Trump is now questioning the integrity of the investigators.
“You are witnessing the single greatest WITCH HUNT in American political history - led by some very bad and conflicted people!” he tweeted Thursday. “#MAGA”
The “very bad and conflicted people” mentioned are presumably Mueller and the attorneys he has hired. Some conservatives have taken issue with the selection of attorneys who donated to Democratic candidates and have ties to Hillary Clinton. Questions have also been raised about whether Mueller’s friendship with Comey obligates him to step down.
Mueller has now hired 13 attorneys to work on the case, with more expected to join the team soon. Most of their names have not been released.
Aides have often said the president considers himself his own best spokesperson, and Politico reported Friday that he has decided to “go on the attack” against the investigation.
The risks of that strategy, both political and legal, are substantial.
“The president’s attack on the special counsel's investigation today as a ‘witch hunt’ could place him at further risk of criminal investigation or impeachment,” said Clark Cunningham, director of the National Institute for Teaching Ethics and Professionalism at Georgia State University Law School.
Such actions could be used as evidence to support an obstruction of justice charge against the president.
“It can be viewed as part of a larger pattern of conduct to ‘endeavor to impede’ proceedings of a government agency for a corrupt purpose,” Cunningham said.
He rejected Trump’s allegation that the investigation is a witch hunt.
“There is absolutely no reason to believe that Deputy Attorney General Rod Rosenstein or former FBI director and current special counsel Robert Mueller are engaged in a witch hunt,” he said.
According to James Thurber, a distinguished professor of government at American University and author of “American Gridlock: The Sources, Character and Impact of Political Polarization,” the more Trump tweets, the worse the situation gets for him politically.

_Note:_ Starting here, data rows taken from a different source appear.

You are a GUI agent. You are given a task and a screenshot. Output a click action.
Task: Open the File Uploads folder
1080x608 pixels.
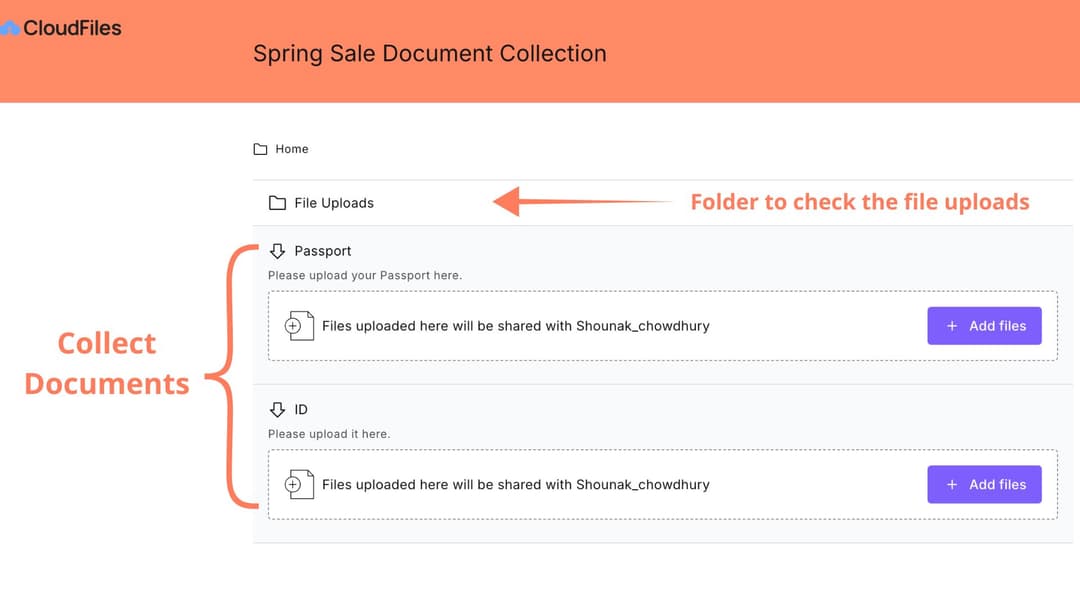coord(334,203)
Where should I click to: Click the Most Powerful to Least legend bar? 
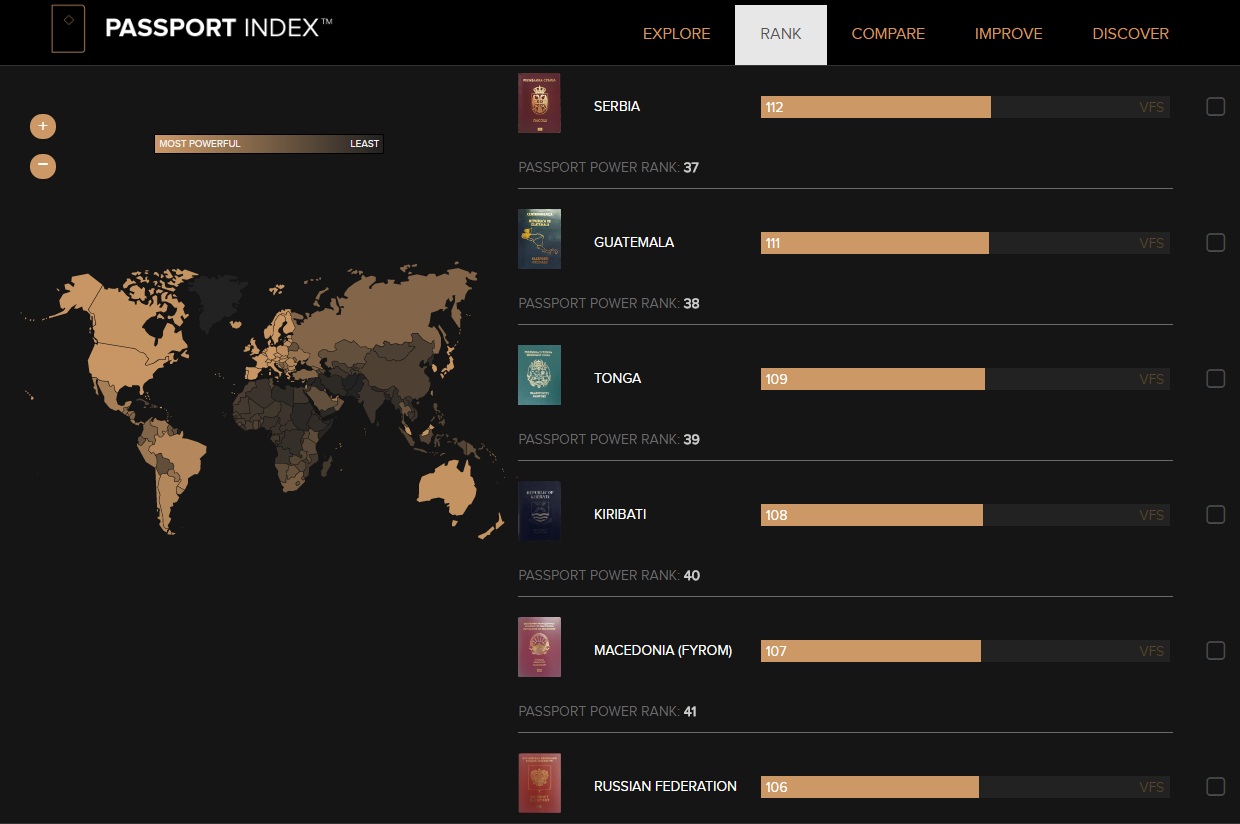tap(269, 144)
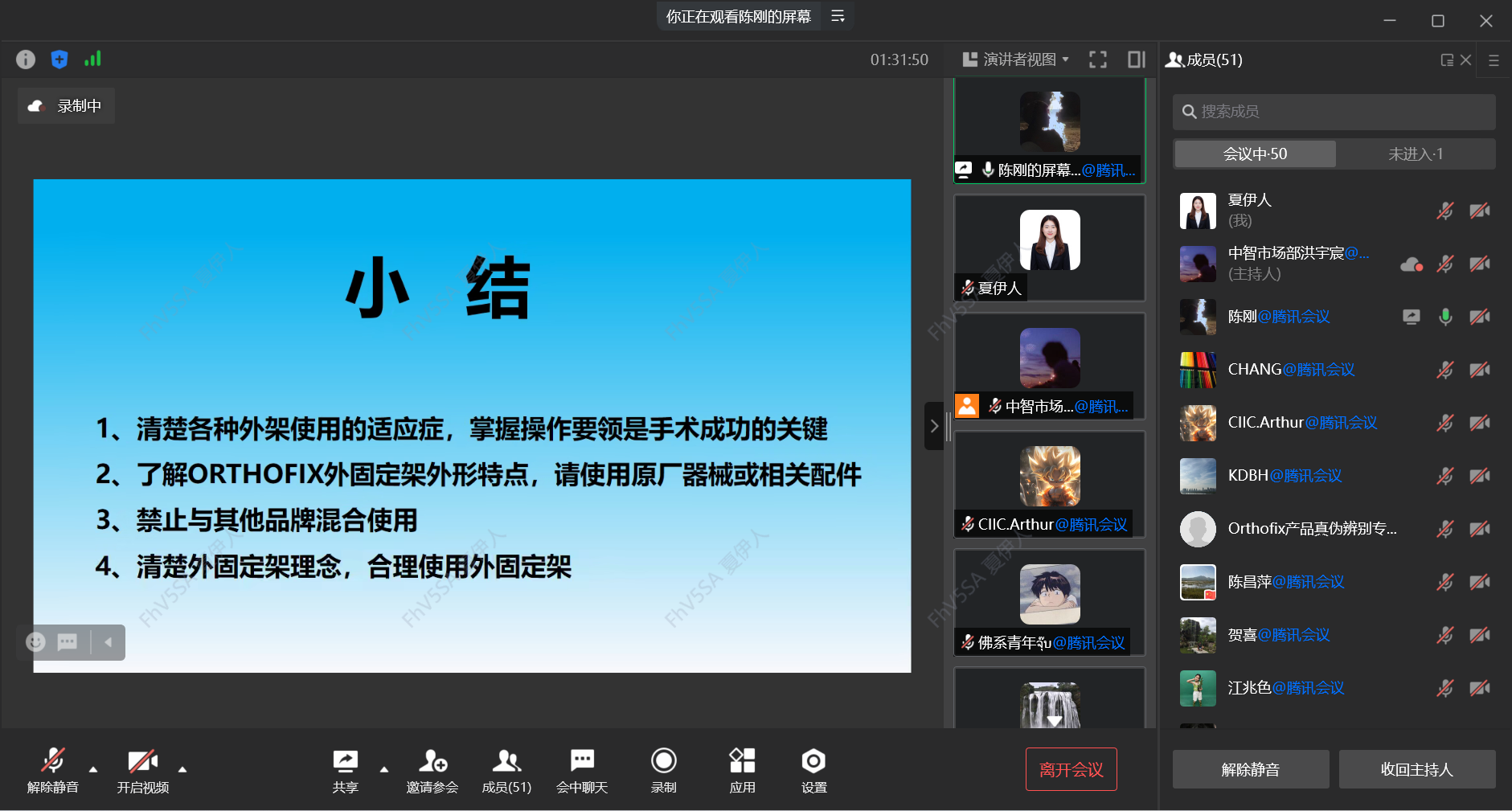1512x811 pixels.
Task: Expand the audio options arrow beside unmute
Action: (x=93, y=769)
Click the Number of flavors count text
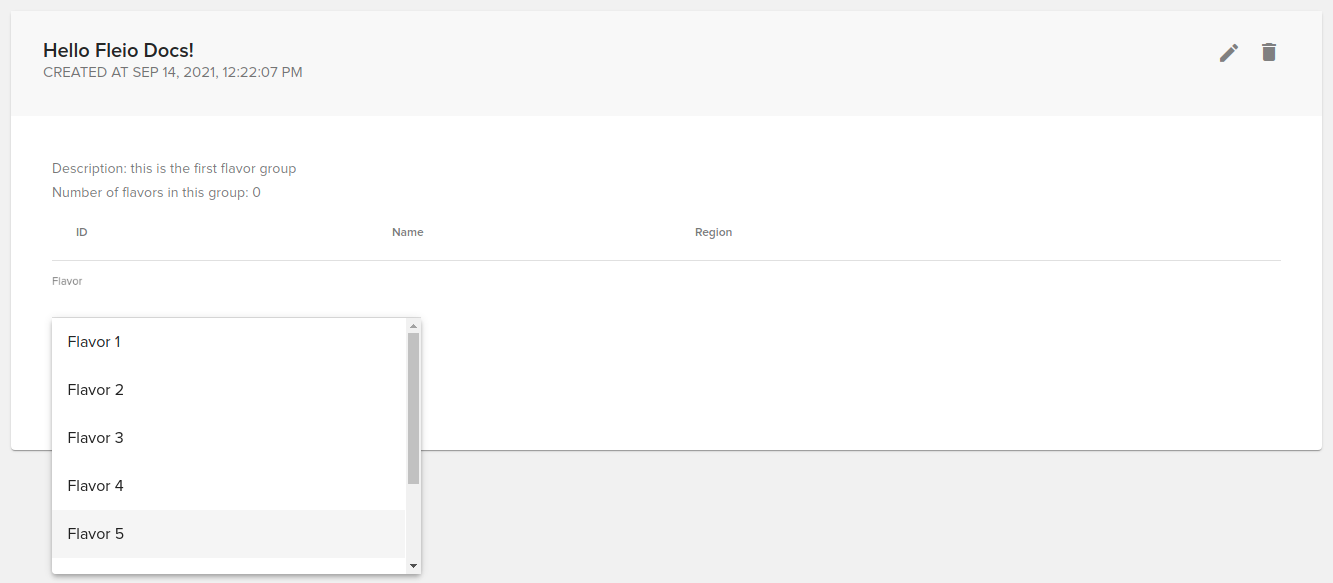Image resolution: width=1333 pixels, height=583 pixels. tap(156, 192)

“Less is more,” Thurber said. “It is better for him to say nothing.”
On a day when the administration would likely prefer to be talking about its Cuba policy and its workforce development initiatives, media attention was monopolized for much of the morning by Trump’s tweets.

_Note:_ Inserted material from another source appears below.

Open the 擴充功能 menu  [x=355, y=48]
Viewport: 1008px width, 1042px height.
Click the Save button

“His tweets take away from a clear strategy and message from the White House communications team,” Thurber said.
Matt McDermott, a Democratic strategist, pointed to a new Associated Press poll that shows only 35 percent of Americans approve of the president’s performance and 65 percent believe he lacks respect for the country’s democratic institutions. Twitter attacks on the Department of Justice will not improve that perception.
“He doesn't think the law applies to him,” McDermott said. “Donald Trump thinks that he can say whatever he wants to say, fire whoever he wants to fire, and actively obstruct ongoing investigations all to his own personal benefit. He can't.”

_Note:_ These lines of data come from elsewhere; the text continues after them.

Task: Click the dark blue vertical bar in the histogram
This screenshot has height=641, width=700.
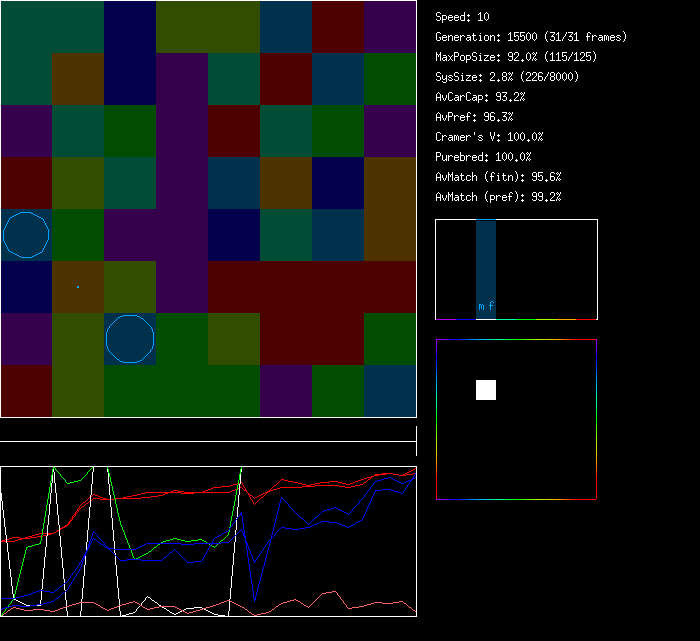Action: pos(486,260)
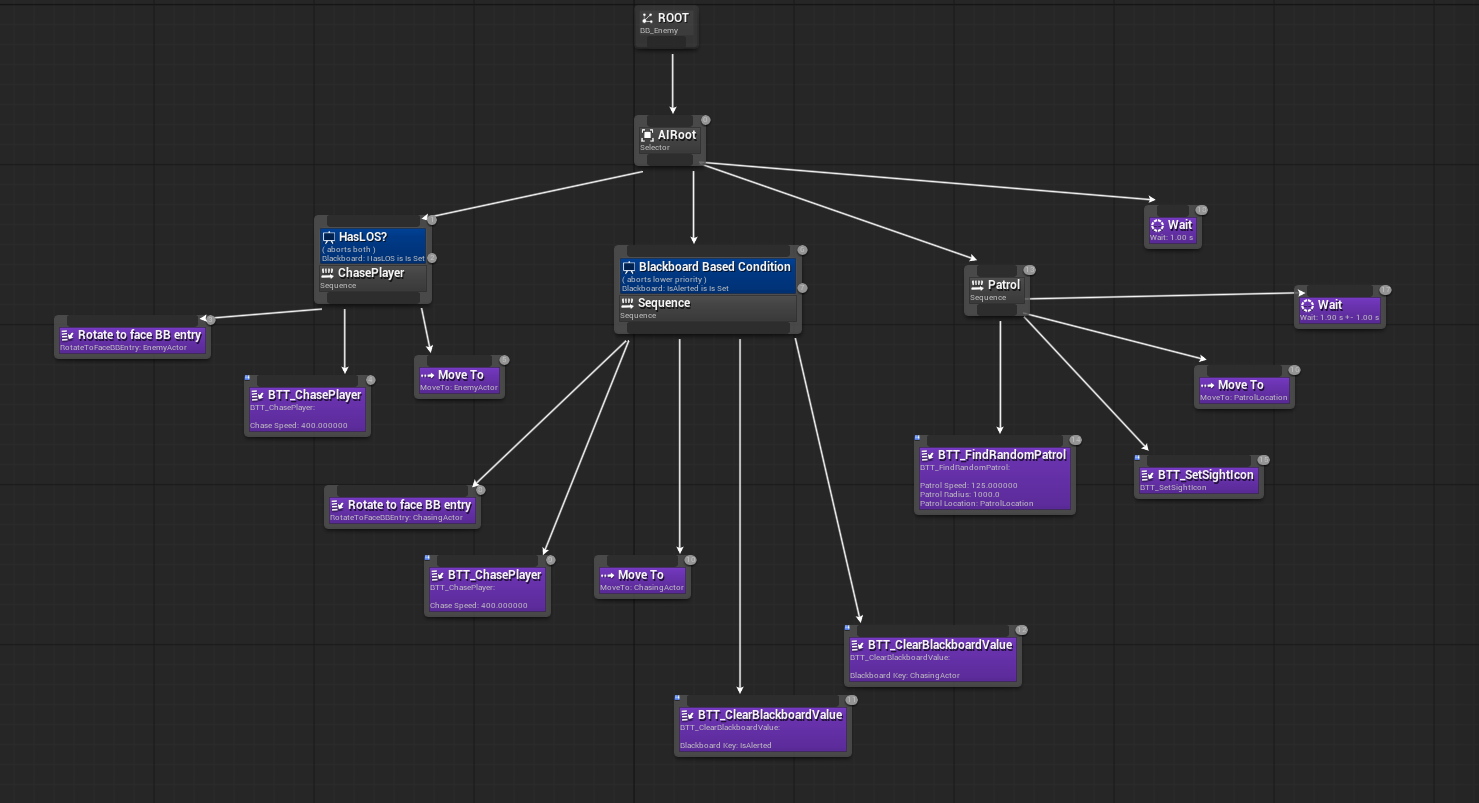Click the Sequence composite under IsAlerted condition
Image resolution: width=1479 pixels, height=803 pixels.
pyautogui.click(x=706, y=308)
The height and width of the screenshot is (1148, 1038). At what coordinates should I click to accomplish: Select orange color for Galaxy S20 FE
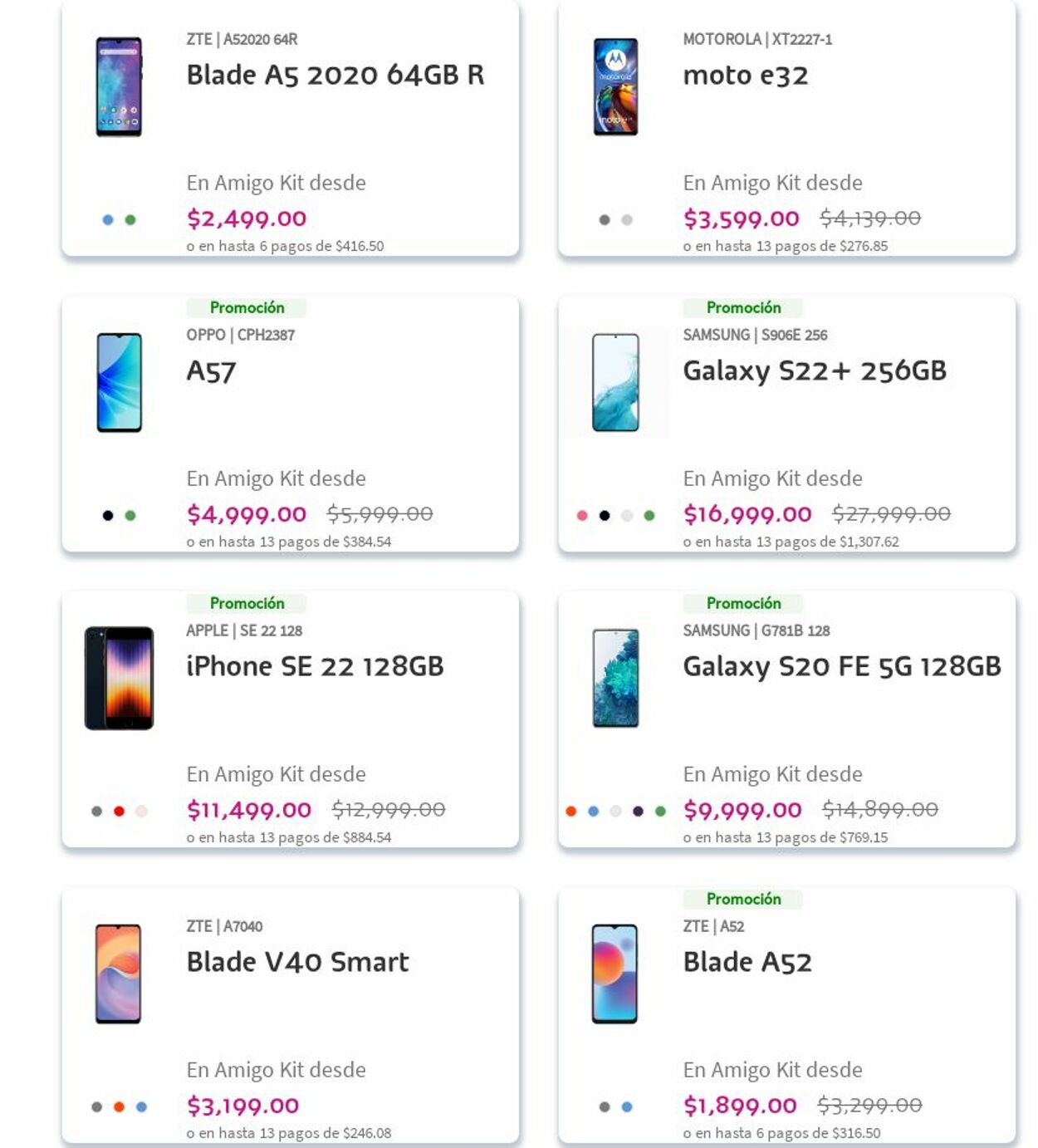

Others have defended Trump, arguing that however ill-advised his tweets are, he has done nothing that violates the law or exceeds his authority.
“In the absence of a criminal act, a president cannot be guilty of obstruction of justice for simply exercising his constitutional power to pardon, fire or direct," said attorney Alan Dershowitz, who has been critical of Trump in the past, in recent a Fox News op-ed.
Legal or not, voters’ concerns about the president’s social media activity are growing. A Politico/Morning Consult poll released last week found 69 percent think Trump tweets too much, including 53 percent of Republicans. Overall, 51 percent said his Twitter use endangers national security and 57 percent said it damages his presidency.
“The American people will not allow it to continue for the length of a full term,” McDermott said.
Trump, unsurprisingly, feels otherwise.
“The Fake News Media hates when I use what has turned out to be my very powerful Social Media- over 100 million people! I can go around them,” he tweeted Friday.